Writer Analyzes Meaning, Value Of Beijing's Olympic Architecture

Writer Questions Sensibility Of
Facilities Built For Beijing Olympics
Beijing's Olympic Green, home to the National Stadium and the National Aquatics Center, is a "testament to the global ambitions" of China, according to the NEW YORKER's Paul Goldberger, who wrote under the header, "Beijing’s Olympic architecture is spectacular, but what message does it send?" The two facilities, built in advance of this summer's Games, are as "innovative as any architecture on the planet, marvels of imagination and engineering that few countries would have the nerve or the money to attempt." The Beijing Olympics are "driven by image, not by sensitive urban planning." While it is "true that there has been a much needed and well-executed expansion" of the city's subway system, "most of the impact of the Olympics has been cosmetic -- the trees planted along the expressway to the airport, for example, or the cleanup of some of the roadways leading to the Olympic Green." Goldberger wrote the "brightness of the Olympic halo gives Beijing's relentless expansion a surface sheen, but it's only a distraction from the city's deeper planning problems, such as air and water pollution and overcrowding."

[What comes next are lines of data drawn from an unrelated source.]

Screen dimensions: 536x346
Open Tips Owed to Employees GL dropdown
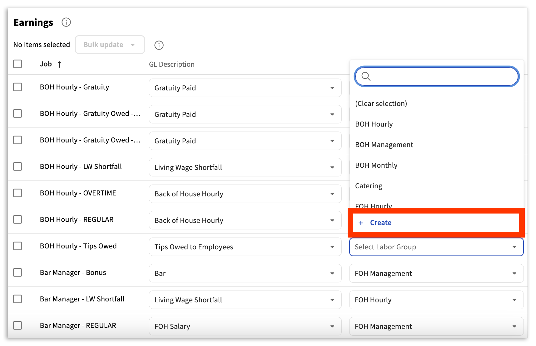point(245,247)
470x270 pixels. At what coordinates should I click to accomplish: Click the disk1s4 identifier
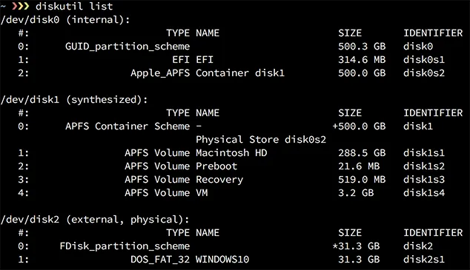pyautogui.click(x=424, y=193)
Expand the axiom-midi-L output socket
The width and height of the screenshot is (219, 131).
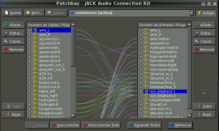point(30,48)
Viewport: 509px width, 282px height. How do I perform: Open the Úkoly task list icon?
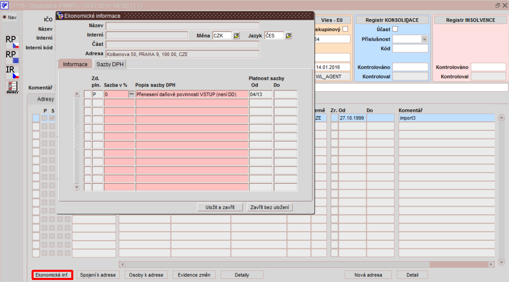(x=12, y=87)
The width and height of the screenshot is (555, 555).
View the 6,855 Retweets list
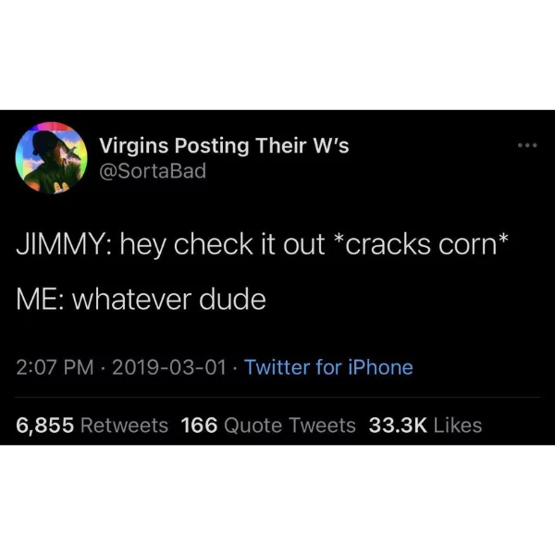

Architectural Firm Envisions Olympic
Green Being Turned Into Large Park
BEYOND THE OLYMPICS: Boston-based architectural firm Sasaki Associates, which in '02 won the rights to plan the Olympic Green, envisions the site "becoming a large park, with each of the major buildings taking on a public function." Meanwhile, the stadium, often referred to as the Bird's Nest, will "remain as the national stadium, its capacity reduced to a more practical eighty thousand by the removal of several tiers of seats," while the aquatic center "will lose almost two-thirds of its seventeen thousand seats, the upper tiers to be replaced by multipurpose rooms." But Goldberger wrote regardless of what the architects envision, "it's not clear that the Chinese are really that interested in long-term uses. The focus is on August, and on confirming before the world Beijing’s status as a modern, global city." And after the Games, it is "hard to see how the Olympic park will relate to the rest of the city, beyond being a welcome piece of green space." The "success of what China has built for the Olympics will ultimately be measured not by how these buildings look during the Games but by the kind of change they bring about in the city." Beijing's Olympic architecture, in both "conception and execution, ... is unimpeachably brilliant." But the "development also exemplifies traits -- the reckless embrace of the fashionable and the global, the authoritarian planning heedless of human cost -- that are elsewhere denaturing, even destroying, the fabric of the city" (NEW YORKER, 6/2 issue).